Data for the task
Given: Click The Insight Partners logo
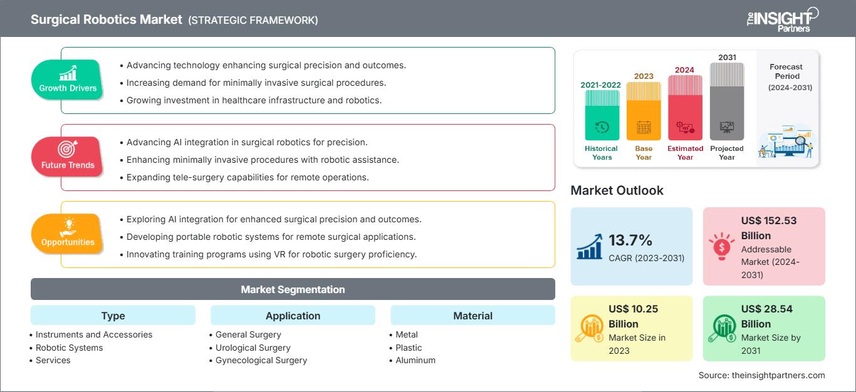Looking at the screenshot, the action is click(782, 20).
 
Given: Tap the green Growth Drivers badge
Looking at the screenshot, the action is click(68, 80).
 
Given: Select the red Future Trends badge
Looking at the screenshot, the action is click(68, 157).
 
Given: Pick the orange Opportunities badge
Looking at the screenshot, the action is click(68, 234).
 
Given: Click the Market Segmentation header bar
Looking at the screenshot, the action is click(293, 289).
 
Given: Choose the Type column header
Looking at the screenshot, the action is click(113, 315).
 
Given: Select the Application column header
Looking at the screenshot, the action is click(293, 315).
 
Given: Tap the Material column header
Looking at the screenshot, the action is click(472, 315).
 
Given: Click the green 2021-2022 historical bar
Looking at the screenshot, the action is click(602, 115).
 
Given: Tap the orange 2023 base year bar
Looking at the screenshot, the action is click(644, 111).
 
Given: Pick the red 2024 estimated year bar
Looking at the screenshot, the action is click(685, 108).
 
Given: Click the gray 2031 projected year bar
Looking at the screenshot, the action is click(727, 101).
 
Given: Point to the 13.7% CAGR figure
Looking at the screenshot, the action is click(630, 240).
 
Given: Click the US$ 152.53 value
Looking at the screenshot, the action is click(769, 220).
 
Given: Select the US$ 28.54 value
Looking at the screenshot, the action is click(766, 309).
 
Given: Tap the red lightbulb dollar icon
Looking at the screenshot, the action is click(721, 247).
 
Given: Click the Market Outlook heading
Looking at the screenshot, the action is click(617, 190).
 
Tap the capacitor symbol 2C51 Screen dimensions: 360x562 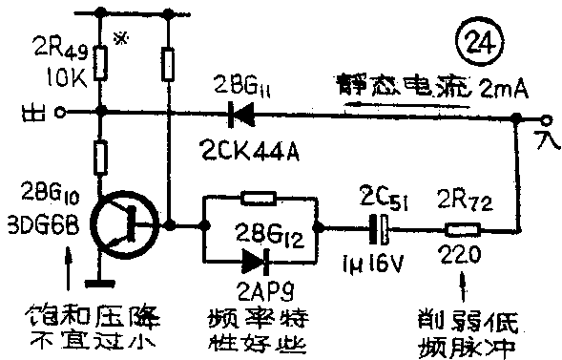pos(381,229)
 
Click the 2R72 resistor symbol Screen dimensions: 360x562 pos(465,229)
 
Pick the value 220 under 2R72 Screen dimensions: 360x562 pos(460,255)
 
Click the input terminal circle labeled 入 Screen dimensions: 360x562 pos(546,121)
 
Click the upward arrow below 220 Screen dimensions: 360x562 pos(464,284)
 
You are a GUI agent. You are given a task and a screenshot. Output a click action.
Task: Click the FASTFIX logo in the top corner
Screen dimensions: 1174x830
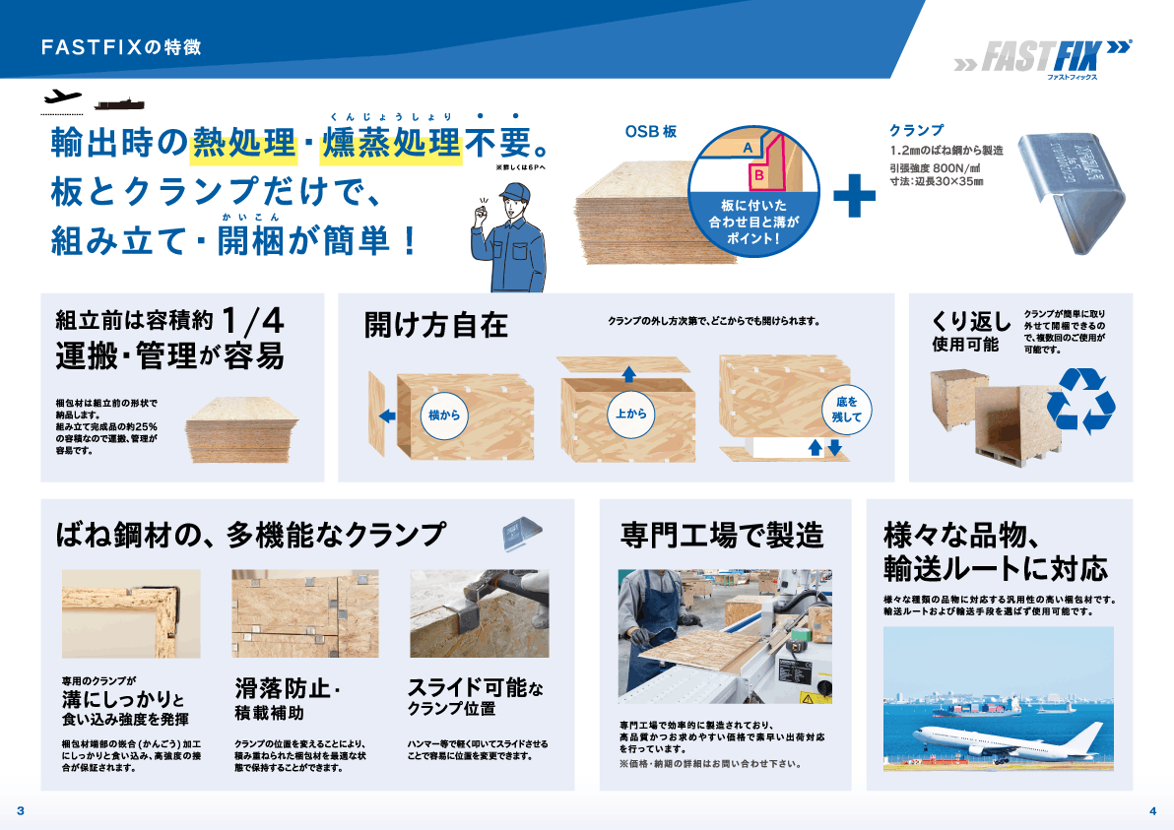click(1043, 58)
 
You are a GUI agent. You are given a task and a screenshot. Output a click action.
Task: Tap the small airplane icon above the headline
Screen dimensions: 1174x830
click(62, 96)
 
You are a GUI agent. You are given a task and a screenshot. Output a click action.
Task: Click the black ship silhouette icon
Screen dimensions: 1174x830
click(119, 104)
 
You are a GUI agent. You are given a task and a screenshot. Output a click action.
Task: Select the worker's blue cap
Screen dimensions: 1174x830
click(516, 191)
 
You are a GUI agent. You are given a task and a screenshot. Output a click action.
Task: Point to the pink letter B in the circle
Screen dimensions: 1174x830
click(759, 175)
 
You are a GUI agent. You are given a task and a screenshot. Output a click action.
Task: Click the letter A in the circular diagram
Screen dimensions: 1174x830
click(748, 148)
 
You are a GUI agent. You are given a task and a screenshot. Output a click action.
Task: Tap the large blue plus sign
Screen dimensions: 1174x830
click(854, 196)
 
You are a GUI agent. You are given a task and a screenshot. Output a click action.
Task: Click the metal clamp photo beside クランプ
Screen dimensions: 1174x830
click(1072, 192)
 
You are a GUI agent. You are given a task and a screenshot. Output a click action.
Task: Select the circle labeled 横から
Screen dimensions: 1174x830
click(445, 415)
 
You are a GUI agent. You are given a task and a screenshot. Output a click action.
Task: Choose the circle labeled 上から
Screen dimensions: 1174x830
click(631, 414)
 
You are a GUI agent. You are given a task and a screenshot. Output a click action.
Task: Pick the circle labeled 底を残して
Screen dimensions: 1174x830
click(847, 410)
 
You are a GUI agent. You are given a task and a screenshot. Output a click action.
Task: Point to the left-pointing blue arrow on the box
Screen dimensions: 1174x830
click(387, 415)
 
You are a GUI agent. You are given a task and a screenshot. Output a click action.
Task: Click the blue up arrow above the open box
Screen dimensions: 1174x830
click(629, 373)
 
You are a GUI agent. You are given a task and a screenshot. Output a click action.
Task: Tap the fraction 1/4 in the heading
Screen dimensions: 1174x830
click(253, 321)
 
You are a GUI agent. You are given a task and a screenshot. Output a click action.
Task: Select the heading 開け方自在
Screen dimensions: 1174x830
click(435, 326)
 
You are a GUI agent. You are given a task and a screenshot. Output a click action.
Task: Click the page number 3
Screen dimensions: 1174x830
click(21, 810)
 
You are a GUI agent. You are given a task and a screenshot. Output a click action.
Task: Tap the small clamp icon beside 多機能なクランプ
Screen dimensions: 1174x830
click(522, 534)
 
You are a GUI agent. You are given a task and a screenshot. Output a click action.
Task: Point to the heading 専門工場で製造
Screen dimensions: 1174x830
click(722, 536)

Directive
Can you give the stretch of rows above that starts with the line containing "Pick the value" and ends with the line containing "click(1043, 58)" as a numbered list, skipping blank lines and including both end lines? Leave the pictures out.

Result of this task
1. Pick the value 220 under 2R72 Screen dimensions: 360x562 pos(460,255)
2. Click the input terminal circle labeled 入 Screen dimensions: 360x562 pos(546,121)
3. Click the upward arrow below 220 Screen dimensions: 360x562 pos(464,284)
4. You are a GUI agent. You are given a task and a screenshot. Output a click action.
5. Task: Click the FASTFIX logo in the top corner
6. Screen dimensions: 1174x830
7. click(1043, 58)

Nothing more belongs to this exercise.